We spent the holiday weekend at the local fairgrounds here in town mingling with the old car obsessed. The acronym NSRA suggests the show is limited to “street rods” but I decided to enter my massive old car anyway. While I suspect that a lot of mid-to-late 60s Impalas have been converted to lowriders, and the “street rod” crowd may not have a lot of interest in seeing one, I was proud of the fact that it was the only ’68 Impala inside the gates. If anything, it was at least a unique model among the more predictable ’32 & ’40 Fords and the 55, 56 & 57 Chevys. Enough about my car.
The thing about these shows that always gets me are the small details of each creation. While so many folks talk about carburetors, transmissions and posi track rear ends, I’m admiring whitewalls, hub cabs and paint jobs. I can appreciate what’s under the hood, but I’d rather take a picture of the hood itself shining in the afternoon sun. This probably makes me a real pussy among the tried and true, but so far no one’s blown my cover. I choose my conversations carefully and when things get mechanical, I nod my head politely and try not to say anything stupid.

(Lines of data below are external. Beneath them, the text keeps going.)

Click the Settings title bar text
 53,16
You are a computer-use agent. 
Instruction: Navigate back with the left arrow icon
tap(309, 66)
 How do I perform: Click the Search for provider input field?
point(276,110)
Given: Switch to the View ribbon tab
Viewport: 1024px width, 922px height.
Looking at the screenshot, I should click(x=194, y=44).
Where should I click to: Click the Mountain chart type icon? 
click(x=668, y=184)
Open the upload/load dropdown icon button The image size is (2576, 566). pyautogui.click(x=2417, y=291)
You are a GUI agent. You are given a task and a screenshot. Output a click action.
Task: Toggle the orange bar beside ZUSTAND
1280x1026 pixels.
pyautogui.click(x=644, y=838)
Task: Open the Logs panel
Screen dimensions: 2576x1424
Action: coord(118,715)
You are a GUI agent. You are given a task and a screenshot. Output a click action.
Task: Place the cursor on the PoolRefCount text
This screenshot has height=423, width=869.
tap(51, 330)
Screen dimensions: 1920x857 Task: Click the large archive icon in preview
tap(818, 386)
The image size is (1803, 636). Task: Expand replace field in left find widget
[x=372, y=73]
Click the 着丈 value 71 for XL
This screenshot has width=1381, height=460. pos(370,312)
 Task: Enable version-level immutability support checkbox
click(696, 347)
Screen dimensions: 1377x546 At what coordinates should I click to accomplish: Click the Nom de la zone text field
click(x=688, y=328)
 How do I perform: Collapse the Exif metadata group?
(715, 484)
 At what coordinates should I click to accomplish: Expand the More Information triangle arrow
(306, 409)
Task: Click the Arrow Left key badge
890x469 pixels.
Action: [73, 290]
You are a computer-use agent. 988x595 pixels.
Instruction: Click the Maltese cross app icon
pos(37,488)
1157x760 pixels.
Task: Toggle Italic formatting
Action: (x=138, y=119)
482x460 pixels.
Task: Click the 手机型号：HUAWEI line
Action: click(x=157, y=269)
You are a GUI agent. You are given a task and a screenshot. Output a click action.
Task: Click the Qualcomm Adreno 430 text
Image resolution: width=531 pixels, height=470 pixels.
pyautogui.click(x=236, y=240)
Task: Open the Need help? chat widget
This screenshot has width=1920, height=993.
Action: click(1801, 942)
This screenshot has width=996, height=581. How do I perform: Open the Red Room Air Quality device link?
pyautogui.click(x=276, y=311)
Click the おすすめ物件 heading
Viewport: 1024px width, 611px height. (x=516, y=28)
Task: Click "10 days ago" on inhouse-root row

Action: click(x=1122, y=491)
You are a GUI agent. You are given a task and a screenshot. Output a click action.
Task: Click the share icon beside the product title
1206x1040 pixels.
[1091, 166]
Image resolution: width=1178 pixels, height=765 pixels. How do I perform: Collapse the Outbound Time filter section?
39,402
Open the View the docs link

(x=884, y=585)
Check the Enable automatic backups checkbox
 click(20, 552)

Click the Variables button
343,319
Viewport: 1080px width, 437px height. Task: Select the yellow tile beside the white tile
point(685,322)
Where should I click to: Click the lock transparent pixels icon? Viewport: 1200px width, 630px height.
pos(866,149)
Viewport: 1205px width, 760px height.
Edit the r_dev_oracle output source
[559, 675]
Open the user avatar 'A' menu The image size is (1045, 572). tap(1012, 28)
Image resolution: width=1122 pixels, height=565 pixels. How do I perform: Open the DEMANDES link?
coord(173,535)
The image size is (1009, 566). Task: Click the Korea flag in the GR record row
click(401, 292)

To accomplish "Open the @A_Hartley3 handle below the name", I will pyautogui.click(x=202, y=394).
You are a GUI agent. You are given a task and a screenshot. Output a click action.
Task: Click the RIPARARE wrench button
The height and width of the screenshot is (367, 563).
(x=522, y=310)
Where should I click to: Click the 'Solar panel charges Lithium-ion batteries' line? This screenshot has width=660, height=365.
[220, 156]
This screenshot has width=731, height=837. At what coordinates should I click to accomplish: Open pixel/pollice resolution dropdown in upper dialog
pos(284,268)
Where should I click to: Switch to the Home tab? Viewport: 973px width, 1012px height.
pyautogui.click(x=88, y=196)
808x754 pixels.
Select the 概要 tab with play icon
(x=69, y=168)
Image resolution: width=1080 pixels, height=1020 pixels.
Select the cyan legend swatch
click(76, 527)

All this brings me to the subject of flame jobs. A somewhat common sight in the world of hot rods, I’ve always admired the look of fake fire bursting from the front end of a badass machine. And when you really start paying attention, you’ll find they’re all unique. As a matter of fact, the range of different approaches to this paint scheme is incredible. I snapped a few pictures yesterday to illustrate my point. As the guy with the reddest neck in Springfield (literally), I feel like I know a thing or two about flames.